"Pada akhirnya setiap orang akan menyadari bahwa seluruh usianya habis hanya untuk memahami cinta yang sangat sedikit."
Seorang kawan pernah berkata kepada saya, “enak ya kalau punya duit segunung, bisa ngapa-ngapain. Pasti aku bahagia banget.” Dari pandangan dia, tolak ukur kebahagiaan seseorang dapat dilihat berdasarkan berapa banyak jumlah uang yang dia miliki saat ini. Itu berarti, dia menentang pernyataan ‘money can’t buy happiness’. Hmmm... jika dipikir-pikir, apakah memang uang bisa membeli kebahagiaan? Bagi saya, ini kembali ke definisi ‘bahagia’ bagi masing-masing orang. Pernyataan ini pun bersifat relatif, sebagian kalangan mengiyakan, sebagian kalangan menolak untuk meyakininya. Saya pribadi cenderung netral, tidak memihak keduanya. Namun saya pun tidak munafik bahwa hidup memang lebih terasa nyaman saat ada uang di sisi kita. Tapi tentu saja, pernyataan tersebut tidak memiliki makna sedangkal itu. Ada semacam bahan untuk perenungan dari sebuah kalimat yang terdiri dari tidak lebih dari lima kata ini. Apabila Anda ingin merenunginya, menelusurinya lebih dalam, dan memelajarinya, ada baiknya Anda menyaksikan film terbaru besutan Viva Westi, Rayya Cahaya di Atas Cahaya. Sebuah film Indonesia yang sangat indah yang mengulik perjalanan seseorang yang mempertemukannya dengan jati dirinya yang sebenarnya serta menemukan makna lain dari kebahagiaan.

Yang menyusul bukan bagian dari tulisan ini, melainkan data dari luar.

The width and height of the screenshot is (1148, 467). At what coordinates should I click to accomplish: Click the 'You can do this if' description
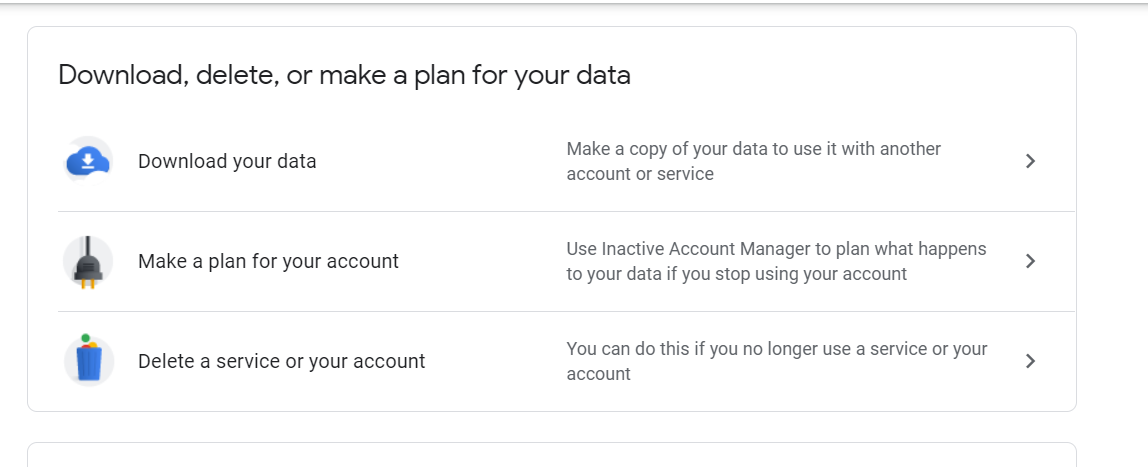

Sang tokoh utama adalah Rayya (Titi Sjuman), aktris nomor satu di Indonesia yang labil, menyebalkan, dan senantiasa ingin dipahami. Benar-benar merasa perlu untuk menunjukkan kepada dunia bahwa dia adalah seorang diva. Sapto (Sapto Soetarjo) dari manajemen Rayya merencanakan sebuah proyek pembuatan biografi sang diva. Dia mengutus Kemal (Alex Abbad) untuk memotret Rayya di berbagai lokasi. Baru juga perjalanan dimulai, muncul konflik diantara mereka berdua yang berujung pada pemecatan Kemal. Rayya sendiri tengah dirundung kemalangan setelah dia dicampakkan oleh kekasihnya, Bram (Rico Marpaung), yang ternyata diam-diam telah menikahi perempuan lain. Kegalauan inilah yang mengubah Rayya dari seorang diva labil biasa menjadi seorang drama queen sejati. Tidak ada yang mampu mengatasinya kecuali Arya (Tio Pakusadewo), seorang fotografer kawakan yang menggantikan posisi Kemal. Perjalanan yang awalnya tidak lebih dari sekadar sesi foto ini menjadi terasa lebih berharga setelah Arya berhasil membuat Rayya perlahan-lahan membuka diri. Keakraban dengan cepat tumbuh setelah Rayya mengetahui bahwa Arya juga mengalami problematika pelik terkait urusan asmara. Sosok Arya serta wong-wong cilik yang dijumpai selama perjalanan membuka mata Rayya dan memberinya pembelajaran hidup. Berkat mereka, Rayya tersadar bahwa kebahagiaan tidak melulu dari hal-hal yang besar yang seringkali penuh dengan kepalsuan. Hal-hal kecil yang seringkali kita anggap sepele pun mampu memberikan kebahagiaan. Intinya, bahagia itu sederhana.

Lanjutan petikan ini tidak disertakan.